Task goal =>
List every line below that contains the word "Switch", copying each such line in full.

Start of Data to use

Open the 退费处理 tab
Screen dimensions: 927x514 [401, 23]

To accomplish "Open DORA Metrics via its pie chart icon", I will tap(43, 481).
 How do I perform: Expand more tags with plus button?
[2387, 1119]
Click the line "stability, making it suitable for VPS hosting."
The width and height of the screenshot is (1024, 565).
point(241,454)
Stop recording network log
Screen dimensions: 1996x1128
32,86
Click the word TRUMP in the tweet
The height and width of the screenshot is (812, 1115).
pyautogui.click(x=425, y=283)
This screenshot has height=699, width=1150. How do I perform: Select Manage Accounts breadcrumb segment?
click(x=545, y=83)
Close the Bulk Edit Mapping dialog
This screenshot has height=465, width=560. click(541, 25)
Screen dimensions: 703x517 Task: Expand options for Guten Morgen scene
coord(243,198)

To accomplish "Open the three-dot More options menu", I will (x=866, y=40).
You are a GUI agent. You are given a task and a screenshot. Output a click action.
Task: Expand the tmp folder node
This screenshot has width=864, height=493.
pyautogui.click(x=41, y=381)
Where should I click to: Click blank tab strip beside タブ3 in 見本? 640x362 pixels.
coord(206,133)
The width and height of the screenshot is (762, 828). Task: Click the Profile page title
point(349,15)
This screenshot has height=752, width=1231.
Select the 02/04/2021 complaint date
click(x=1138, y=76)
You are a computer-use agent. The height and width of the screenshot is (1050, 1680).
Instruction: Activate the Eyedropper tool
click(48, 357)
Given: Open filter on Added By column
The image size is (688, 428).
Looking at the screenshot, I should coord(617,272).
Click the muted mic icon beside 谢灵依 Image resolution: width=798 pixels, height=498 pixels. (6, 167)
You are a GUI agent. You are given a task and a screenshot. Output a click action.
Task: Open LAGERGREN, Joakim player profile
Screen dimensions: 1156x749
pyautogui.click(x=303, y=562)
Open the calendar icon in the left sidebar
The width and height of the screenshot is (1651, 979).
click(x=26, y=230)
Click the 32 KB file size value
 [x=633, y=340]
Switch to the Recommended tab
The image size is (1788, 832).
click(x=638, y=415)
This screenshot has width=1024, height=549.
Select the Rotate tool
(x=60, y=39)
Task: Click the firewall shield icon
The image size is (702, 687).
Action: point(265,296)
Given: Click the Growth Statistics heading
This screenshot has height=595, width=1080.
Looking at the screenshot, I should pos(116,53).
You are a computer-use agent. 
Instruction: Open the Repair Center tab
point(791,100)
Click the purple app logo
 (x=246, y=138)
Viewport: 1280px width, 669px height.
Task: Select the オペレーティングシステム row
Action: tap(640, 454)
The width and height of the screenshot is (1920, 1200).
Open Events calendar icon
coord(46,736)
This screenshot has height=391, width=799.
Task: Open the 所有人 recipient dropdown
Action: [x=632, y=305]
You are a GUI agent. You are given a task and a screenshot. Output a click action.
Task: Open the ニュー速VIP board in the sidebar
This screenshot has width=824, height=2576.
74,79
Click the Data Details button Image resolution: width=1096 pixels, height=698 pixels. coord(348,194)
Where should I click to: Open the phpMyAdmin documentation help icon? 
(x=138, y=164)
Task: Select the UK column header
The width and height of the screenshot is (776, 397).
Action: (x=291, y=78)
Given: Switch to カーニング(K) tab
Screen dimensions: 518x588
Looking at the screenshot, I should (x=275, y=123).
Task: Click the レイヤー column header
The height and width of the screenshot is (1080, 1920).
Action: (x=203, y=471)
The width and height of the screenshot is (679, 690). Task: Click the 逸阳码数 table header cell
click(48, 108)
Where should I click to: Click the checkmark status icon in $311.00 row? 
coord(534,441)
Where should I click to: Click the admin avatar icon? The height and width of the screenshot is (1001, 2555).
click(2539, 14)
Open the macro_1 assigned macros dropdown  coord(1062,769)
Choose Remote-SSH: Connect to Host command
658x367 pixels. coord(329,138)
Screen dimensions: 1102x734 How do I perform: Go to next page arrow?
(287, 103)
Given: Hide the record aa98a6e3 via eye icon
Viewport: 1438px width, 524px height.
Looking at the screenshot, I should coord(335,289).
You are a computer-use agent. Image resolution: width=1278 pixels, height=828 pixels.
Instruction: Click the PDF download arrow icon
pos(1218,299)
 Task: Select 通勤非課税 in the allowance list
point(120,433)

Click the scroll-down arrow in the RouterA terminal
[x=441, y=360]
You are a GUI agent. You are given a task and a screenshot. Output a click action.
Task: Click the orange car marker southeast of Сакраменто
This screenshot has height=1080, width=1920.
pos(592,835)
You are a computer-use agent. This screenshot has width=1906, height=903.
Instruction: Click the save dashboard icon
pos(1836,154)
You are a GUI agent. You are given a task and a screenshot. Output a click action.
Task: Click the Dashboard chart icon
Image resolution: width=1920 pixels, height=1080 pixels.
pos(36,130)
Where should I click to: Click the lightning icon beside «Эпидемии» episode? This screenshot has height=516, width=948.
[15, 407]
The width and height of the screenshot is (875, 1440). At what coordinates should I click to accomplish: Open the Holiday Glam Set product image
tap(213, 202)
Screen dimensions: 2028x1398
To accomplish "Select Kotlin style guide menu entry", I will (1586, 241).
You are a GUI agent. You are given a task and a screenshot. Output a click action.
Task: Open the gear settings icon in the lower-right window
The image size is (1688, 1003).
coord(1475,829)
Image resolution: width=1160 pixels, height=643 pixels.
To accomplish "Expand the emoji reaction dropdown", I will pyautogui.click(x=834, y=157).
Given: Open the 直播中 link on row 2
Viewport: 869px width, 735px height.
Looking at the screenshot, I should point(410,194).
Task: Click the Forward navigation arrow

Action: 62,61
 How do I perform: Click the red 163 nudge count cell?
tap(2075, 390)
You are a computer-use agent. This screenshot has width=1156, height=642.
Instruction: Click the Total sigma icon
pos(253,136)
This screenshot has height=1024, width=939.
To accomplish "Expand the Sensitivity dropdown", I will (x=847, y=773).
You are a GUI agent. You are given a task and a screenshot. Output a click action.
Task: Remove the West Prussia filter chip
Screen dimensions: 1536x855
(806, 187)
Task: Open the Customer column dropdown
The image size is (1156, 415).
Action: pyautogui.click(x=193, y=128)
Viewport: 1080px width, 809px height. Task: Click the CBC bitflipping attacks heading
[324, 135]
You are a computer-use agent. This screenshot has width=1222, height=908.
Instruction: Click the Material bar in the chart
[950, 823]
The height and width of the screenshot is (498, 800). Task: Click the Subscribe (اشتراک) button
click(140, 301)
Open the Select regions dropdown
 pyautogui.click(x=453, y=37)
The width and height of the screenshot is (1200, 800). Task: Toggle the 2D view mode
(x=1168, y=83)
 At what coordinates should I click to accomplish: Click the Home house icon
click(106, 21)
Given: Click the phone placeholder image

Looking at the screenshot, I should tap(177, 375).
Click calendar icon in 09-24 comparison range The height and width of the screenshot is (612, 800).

End of Data to use

Completed task =>
Switch to the Recommended tab
Given: Switch to カーニング(K) tab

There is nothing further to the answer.